In the musical comedy Kidd plays Jean, who used to be quite the prima donna. She comes to stay in the retirement home, stirring up things for her ex-husband Reginald (Raymond).

John Fraser rounds out the cast of Quartet, which is directed by Richard Digby Day.

“I play the daffy one,” explains Ventham.

“Actually it’s been quite difficult to learn because I come on every time, and I don’t know what I’m going to say as the character. To learn that is quite difficult because you don’t follow on...

“When you’re learning a part you get a cue, something someone says or does leads to your line.

“I’m away with the fairies and they’re worried I’ll be sent away to the funny farm.”

“She’s the daffy one and Delena is the diva and the play is really about her and Gary’s characters.”

At 76 Ventham jokes when she forgets things that it’s time for Denville Hall, a London care home facility for people over 70 who worked professionally as actors, where she regularly visits friends.

Shrinking pensions are not a joke though, whether at home in London or those of her friends in Greece.

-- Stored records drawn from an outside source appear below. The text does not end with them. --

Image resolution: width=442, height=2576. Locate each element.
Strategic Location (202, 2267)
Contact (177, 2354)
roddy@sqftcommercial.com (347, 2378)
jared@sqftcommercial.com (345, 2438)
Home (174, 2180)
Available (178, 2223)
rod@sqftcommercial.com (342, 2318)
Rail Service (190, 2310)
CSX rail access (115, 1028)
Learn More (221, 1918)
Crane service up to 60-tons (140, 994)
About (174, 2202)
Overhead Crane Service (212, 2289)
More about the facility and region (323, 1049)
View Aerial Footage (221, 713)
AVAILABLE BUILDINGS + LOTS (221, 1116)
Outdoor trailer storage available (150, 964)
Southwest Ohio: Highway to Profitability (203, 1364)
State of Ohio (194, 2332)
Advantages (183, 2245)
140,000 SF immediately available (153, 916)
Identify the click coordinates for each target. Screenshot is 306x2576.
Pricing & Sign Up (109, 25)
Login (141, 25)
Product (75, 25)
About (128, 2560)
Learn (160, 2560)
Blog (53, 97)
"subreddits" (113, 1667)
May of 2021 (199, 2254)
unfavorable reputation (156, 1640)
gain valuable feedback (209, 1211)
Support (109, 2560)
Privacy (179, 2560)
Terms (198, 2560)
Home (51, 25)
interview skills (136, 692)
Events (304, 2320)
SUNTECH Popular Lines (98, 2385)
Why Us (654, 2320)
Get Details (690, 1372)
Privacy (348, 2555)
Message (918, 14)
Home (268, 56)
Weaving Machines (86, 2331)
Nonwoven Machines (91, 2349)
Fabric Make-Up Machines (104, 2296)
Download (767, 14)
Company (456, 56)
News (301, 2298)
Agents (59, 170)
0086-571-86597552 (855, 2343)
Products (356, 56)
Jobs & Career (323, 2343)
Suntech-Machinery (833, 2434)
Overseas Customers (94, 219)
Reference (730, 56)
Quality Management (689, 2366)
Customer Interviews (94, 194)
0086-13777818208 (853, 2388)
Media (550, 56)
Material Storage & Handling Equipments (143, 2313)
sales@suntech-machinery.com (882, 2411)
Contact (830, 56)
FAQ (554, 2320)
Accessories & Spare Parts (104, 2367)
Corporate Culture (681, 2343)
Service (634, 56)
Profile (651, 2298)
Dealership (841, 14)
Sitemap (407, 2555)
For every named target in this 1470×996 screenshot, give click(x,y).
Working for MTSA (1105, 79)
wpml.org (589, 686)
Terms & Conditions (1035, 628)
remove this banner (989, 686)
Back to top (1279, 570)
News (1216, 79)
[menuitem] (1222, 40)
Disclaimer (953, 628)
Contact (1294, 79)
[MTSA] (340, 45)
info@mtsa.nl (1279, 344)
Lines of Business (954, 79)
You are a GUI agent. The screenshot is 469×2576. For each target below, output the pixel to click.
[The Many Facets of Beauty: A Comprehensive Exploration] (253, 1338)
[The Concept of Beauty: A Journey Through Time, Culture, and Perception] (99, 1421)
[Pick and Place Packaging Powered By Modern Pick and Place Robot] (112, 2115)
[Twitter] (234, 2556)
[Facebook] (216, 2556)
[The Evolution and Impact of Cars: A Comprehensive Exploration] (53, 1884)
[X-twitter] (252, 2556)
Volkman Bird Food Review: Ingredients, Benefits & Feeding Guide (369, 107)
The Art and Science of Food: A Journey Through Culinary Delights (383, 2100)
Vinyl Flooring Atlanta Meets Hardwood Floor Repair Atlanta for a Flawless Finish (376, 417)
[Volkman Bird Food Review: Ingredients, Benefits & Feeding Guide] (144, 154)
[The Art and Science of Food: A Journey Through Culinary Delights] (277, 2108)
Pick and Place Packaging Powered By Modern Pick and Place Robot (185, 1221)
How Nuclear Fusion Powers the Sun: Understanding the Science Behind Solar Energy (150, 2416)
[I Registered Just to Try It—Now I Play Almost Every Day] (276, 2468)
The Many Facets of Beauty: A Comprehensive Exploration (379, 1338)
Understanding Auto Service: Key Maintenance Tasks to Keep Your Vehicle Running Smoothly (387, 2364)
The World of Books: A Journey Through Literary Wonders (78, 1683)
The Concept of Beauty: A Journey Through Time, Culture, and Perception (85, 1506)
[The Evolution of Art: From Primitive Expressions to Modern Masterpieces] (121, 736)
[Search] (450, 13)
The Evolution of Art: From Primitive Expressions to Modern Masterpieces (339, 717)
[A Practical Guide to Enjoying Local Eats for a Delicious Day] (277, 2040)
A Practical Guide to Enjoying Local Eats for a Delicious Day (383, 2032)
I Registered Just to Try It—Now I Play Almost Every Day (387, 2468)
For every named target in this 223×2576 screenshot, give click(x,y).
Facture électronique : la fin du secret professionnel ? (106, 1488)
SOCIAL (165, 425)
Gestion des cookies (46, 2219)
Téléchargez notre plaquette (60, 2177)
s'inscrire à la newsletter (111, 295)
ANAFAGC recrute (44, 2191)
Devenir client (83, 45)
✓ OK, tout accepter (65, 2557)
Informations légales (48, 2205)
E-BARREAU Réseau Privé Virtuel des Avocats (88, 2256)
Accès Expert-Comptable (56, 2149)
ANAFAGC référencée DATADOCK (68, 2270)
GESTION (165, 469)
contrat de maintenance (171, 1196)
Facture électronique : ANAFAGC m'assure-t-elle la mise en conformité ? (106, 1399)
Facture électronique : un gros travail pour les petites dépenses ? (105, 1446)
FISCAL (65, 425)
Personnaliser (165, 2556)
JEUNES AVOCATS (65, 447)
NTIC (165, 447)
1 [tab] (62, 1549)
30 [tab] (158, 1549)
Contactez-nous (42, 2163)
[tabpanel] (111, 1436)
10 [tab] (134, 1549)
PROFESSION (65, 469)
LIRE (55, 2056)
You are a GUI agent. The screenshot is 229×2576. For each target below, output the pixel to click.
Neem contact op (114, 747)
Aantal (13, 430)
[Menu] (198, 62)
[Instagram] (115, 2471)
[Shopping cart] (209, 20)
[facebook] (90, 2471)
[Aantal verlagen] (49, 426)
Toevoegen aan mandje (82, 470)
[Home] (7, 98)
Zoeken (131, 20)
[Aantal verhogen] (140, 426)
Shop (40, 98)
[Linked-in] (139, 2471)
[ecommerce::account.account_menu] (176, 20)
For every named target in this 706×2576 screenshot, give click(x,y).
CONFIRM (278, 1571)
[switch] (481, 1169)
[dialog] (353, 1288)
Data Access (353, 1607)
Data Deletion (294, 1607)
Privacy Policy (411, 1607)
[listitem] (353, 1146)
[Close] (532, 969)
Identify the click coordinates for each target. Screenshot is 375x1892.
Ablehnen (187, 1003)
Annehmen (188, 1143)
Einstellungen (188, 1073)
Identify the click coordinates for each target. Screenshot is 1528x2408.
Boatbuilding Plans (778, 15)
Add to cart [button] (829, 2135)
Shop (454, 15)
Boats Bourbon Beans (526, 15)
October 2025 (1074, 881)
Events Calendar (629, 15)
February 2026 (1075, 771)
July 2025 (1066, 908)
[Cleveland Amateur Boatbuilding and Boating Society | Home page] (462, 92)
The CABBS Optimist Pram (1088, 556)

Still, she’s lucky because she not doing Quartet for the money.

“No, I’ve really retired. Delena rang up and said ‘would you like to do this’ and I thought, ‘I might go to South Africa’.

“I’ve been here before, my son was here. He did a BBC series,” says Ventham.

The series she is referring to is To the Ends of the Earth, which was shot in Richards Bay. Her son is Benedict Cumberbatch, recently seen by South African audiences as Major Steward in War Horse and Peter Guillam in Tinker, Taylor, Soldier, Spy.

Once Quartet’s three week long run in Cape Town is done, it’ll be a quick trip home to London before Ventham and her husband set off for a two week trip to Los Angeles to visit Cumberbatch, where he is filming on the set of JJ Abraham’s second Star Trek as the villain.

She thinks it is ironic that at 34 he is working on his first sci-fi set, when she did the 1970s TV series UFO.

Ventham also thinks it’s funny that her son has a long acting career, but it is his portrayal of Sherlock Holmes for the BBC TV series that has garnered him sudden fame.

“He’s done such good stuff in such a short time. He won the Critics Circle Theatre Award and the Evening Standard Theatre Award for Frankenstein. It was the most extraordinary piece of theatre.”

“He’s done the most wonderful plays in the theatre and terrific television, but it’s this Sherlock thing... every time you pick up a paper or a magazine it says ‘Sherlock in’ or ‘Sherlock says’. It’s quite extraordinary. It takes just one part... “

• Quartet opens tonight (March 21) and runs until April 7, Tuesdays to Saturdays, at the Theatre on the Bay. Tickets are R80-R160, book through Computicket.